Stocks have also held up after an Nvidia forecast failed to satisfy lofty investor expectations earlier this week, one other sign that investors could also be looking beyond tech. The equal weight S&P 500 index, a proxy for the common stock, hit a fresh record this week and is up around 10.5% year-to-date, narrowing its performance gap with the S&P 500.

“When market breadth is improving, the message is that an increasing variety of stocks are rallying on expectations that economic conditions will support earnings growth and profitability,” analysts at Ned David Research wrote.

Value stocks which have performed well this yr include General Electric and midstream energy company Targa Resources, that are up 70% and 68%, respectively. The small-cap focused Russell 2000 index, meanwhile, is up 8.5% from its lows of the month, though it has not breached its July peak.

Next Friday’s non-farm payrolls report could help bolster the case for a broader market rally if it shows the labor market is cooling at a gentle, though not alarming pace, said David Lefkowitz, head of U.S. Equities for UBS Global Wealth Management.

The roles report “tends to be certainly one of the more market moving releases usually, and immediately it is going to get much more attention than normal.”

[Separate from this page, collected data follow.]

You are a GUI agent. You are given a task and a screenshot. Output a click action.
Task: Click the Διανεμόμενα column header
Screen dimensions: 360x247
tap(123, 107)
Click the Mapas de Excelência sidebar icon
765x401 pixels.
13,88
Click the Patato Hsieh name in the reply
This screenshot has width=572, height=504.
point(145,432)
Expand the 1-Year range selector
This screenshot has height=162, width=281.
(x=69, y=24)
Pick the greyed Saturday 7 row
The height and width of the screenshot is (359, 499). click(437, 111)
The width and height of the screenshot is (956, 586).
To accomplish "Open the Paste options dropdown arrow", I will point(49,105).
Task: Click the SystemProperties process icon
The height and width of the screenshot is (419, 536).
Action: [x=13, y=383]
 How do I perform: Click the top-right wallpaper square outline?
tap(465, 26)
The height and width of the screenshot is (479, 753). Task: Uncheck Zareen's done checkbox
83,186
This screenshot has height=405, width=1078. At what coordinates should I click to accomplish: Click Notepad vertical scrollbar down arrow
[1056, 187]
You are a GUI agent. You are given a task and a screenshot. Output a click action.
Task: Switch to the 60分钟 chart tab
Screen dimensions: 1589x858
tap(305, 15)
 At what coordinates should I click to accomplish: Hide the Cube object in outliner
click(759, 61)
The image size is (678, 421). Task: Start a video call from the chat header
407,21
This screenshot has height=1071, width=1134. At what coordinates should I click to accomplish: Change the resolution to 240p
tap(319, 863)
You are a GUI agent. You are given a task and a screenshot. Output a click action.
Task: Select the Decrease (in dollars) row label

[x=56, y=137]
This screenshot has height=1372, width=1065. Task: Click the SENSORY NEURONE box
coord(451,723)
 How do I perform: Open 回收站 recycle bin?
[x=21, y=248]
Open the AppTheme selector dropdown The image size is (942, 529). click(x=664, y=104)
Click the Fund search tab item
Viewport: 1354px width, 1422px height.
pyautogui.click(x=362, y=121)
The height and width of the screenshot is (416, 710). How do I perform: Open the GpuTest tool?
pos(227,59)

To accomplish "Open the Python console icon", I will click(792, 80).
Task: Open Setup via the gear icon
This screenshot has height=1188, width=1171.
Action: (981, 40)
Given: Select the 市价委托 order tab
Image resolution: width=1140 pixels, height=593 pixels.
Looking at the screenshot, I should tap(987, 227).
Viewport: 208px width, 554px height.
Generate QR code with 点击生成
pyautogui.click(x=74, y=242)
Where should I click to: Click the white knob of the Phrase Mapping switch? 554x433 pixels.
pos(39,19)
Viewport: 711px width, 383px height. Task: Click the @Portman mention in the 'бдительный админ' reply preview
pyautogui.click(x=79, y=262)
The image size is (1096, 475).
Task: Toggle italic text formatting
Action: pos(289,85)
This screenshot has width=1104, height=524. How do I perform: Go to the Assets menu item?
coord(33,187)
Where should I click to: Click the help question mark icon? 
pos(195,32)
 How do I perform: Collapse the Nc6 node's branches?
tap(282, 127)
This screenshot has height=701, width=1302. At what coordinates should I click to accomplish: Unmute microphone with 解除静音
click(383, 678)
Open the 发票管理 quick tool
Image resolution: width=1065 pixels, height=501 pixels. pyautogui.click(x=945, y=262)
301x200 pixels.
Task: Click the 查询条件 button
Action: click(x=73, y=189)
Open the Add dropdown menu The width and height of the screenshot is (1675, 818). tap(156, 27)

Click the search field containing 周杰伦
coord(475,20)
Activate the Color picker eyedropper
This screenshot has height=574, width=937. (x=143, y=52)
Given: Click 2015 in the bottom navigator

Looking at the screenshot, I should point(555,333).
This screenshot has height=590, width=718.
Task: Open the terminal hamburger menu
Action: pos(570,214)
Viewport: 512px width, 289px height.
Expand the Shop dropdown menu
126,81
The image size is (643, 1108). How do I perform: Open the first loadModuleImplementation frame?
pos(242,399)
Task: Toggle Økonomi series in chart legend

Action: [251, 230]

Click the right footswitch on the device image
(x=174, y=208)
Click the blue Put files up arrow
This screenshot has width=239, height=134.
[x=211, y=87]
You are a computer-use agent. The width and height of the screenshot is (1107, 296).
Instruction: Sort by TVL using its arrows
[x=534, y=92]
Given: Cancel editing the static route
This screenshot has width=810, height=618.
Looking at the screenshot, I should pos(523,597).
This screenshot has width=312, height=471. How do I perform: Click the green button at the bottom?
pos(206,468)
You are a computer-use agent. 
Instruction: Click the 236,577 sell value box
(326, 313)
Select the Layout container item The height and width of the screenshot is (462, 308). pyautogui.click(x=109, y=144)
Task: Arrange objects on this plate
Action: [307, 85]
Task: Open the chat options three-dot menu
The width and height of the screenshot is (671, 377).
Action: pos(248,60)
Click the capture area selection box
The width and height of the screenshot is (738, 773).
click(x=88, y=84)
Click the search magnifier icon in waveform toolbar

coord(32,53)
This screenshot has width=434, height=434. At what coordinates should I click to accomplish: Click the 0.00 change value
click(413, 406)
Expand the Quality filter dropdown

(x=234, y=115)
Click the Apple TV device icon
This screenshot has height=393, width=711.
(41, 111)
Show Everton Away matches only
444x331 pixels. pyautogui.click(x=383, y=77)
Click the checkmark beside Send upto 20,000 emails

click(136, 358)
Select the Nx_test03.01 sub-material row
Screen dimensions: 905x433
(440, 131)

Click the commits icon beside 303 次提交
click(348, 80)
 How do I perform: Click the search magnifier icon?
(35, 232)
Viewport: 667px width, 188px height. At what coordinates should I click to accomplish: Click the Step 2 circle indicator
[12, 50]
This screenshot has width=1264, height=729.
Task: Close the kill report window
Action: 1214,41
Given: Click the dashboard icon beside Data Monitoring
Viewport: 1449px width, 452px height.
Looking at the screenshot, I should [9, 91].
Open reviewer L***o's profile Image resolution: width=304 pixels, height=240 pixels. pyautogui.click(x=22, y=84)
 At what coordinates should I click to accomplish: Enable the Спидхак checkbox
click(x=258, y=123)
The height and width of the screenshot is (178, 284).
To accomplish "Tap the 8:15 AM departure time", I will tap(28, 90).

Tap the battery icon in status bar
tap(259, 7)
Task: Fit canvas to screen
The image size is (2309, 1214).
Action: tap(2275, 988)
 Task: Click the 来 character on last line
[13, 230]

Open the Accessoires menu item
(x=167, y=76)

Investors are unlikely to show their back on tech stocks, particularly if volatility gives them a likelihood to purchase on the low cost, said Jason Alonzo, a portfolio manager with Harbor Capital.

Technology stocks are expected to post above-market earnings growth over every quarter through 2025, with third-quarter earnings coming in at 15.3% compared with a 7.5% gain for the S&P 500 as an entire, in line with LSEG data.

“People will sometimes take a deep breath after a pleasant run and have a look at other opportunities, but technology remains to be the clearest driver of growth, particularly the AI theme which is innocent until proven guilty,” Alonzo said.